Viorel Moiceanu

Personal information
- Date of birth: 5 July 1954 (age 71)
- Place of birth: Berevoești, Romania
- Position: Forward

Senior career*
- Years: Team / Apps / (Gls)
- 1977–1978: Dacia Pitești
- 1978–1986: Argeș Pitești / 201 / (38)
- 1988: Metalurgistul Slatina
- 1989: Dacia Pitești

= Viorel Moiceanu =

Romanian footballer

Viorel Moiceanu (born 5 July 1954) is a Romanian former football forward.

==Career==
Moiceanu was born on 5 July 1954 in Berevoești, Romania and began playing football in 1977 at Divizia C side Dacia Pitești.
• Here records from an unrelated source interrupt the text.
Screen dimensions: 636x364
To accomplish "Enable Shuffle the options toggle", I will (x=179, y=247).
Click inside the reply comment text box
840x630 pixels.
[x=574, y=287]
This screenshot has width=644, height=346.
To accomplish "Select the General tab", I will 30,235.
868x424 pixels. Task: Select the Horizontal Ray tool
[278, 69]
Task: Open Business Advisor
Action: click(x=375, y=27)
After one season, he joined neighboring club Argeș Pitești. On 13 September 1978, he made his debut in the first leg of the first round of the 1978–79 UEFA Cup against Panathinaikos, as coach Florin Halagian sent him in the 73rd minute to replace Nicolae Dobrin, and he went on to score the last two goals of the 3–0 win. Four days later he made his Divizia A debut when Halagian sent him at half-time to again replace Dobrin in a 2–2 draw against Universitatea Craiova. After Argeș eliminated Panathinaikos, they met Valencia in the second round of the UEFA Cup where in the first leg he was sent in the 61st minute and scored the victory goal of the 2–1 win. Moiceanu exchanged t-shirts with Mario Kempes after the game, a player who just won the World Cup with Argentina, being the top-scorer and best player of the tournament. However, they did not qualify further as the second leg was lost with 5–2. At the end of his first season, Moiceanu helped the club win the title, contributing with five goals in the 25 appearances given to him by Halagian. He spent eight seasons with Argeș, scoring a personal record of nine goals in the 1984–85 season. He played his last Divizia A match on 5 October 1985 in a 3–1 away loss to Petrolul Ploiești when early in the game he was injured by Octavian Grigore. Moiceanu has a total of 201 appearances with 38 goals in the Romanian top league and 10 matches with three goals in the UEFA Cup.

Between 1988 and 1989 he had spells in Divizia B for Metalurgistul Slatina and Dacia Pitești.
Moiceanu was a player known for being decisive after being introduced in the games as a substitute, a quality for which he was nicknamed "Arma Secretă" (The Secret Weapon) by journalist Ioan Chirilă.